Effect of temperature on activity and stability of the AMG
The optimum pH for the enzyme was determined by incubating enzyme with the substrate (1% w/v) prepared in 0.1 acetate buffer (pH 5.0). The enzyme was incubated at different temperatures of 4, 20, 30, 40, 50, 60, 70 and 80 °C for 1 h, after which, the enzyme activity was measured. The temperature stability was investigated by pre-incubating the enzyme at different temperatures (37, 45, 50, 60, and 70 °C) for 6, 12, 18, 24 and 30 min before determination of the residual activity by the standard procedure.

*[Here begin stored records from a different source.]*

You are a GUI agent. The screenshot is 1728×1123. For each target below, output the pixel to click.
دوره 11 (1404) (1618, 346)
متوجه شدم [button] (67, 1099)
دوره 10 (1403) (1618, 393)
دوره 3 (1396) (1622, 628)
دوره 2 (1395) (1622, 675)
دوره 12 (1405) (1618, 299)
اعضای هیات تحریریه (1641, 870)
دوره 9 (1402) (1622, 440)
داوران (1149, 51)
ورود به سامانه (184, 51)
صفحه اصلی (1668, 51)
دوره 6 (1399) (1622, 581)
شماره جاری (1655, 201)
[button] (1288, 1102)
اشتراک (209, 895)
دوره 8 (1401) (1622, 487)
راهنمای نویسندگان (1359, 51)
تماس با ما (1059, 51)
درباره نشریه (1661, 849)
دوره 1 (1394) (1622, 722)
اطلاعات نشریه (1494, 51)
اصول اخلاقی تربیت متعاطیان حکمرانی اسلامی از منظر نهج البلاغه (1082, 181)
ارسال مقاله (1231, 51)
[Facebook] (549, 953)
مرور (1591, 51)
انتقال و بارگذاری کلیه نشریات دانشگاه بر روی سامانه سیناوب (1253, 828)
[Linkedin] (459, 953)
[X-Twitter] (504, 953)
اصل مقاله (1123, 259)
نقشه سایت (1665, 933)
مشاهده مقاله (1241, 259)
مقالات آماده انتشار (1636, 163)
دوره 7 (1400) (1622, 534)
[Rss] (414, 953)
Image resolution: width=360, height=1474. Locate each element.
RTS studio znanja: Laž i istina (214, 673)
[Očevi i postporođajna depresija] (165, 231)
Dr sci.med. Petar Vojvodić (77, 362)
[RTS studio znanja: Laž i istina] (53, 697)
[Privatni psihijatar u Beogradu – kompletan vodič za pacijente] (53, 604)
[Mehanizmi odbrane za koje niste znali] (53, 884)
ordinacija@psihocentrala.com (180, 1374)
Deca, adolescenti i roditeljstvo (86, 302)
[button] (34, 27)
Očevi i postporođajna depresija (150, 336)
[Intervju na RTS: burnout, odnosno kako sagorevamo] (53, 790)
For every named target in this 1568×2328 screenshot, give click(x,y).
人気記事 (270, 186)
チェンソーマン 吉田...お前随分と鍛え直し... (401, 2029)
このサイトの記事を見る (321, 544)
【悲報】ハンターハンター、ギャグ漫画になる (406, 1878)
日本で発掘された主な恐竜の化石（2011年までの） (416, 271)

Effect of metal ions and other additives on the activity of the AMG
Metal ions such as K+, Na+, Ca2+, Mn2+, Fe2+, Mg2+, Al3+, Hg2+, and Cd2+ (all supplied in chloride form) were each applied to determine the effect on the activity of the enzyme. Each metal ion was used at a concentration of 1, 5, and 10 mM, while incubation was performed at 45 °C for 1 h. The following compounds—sodium azide (NaN3), dimethyl sulfoxide (DMSO), ethylenediaminetetraacetic acid (EDTA), Tween 20, SDS, and indole-3-acetic acid (IAA) were tested for their inhibitory effect on AMG activity. The purified enzyme was incubated at 45 °C for 1 h in 20 mM sodium acetate buffer (pH 5.0), containing each inhibitor or denaturing agent at final concentrations of 1, 5, and 10 mM, respectively. The relative enzyme activity was determined under standard assay conditions.
The Michaelis–Menten substrate saturation curve was used to determine the Km and Vmax value of the AMG by measuring the rate of soluble hydrolysis under standard assay conditions. The reaction mixture was 20 mM acetate buffer (pH 5.0), with the soluble starch substrate at concentrations ranging from 0.2 to 10 mg mL−1. The values for Km and Vmax were then determined using KaleidaGraph.
All experiments were carried out in triplicate. Data were analysed on Microsoft® Excel software, and all values were presented as the standard errors of the means (± SEM).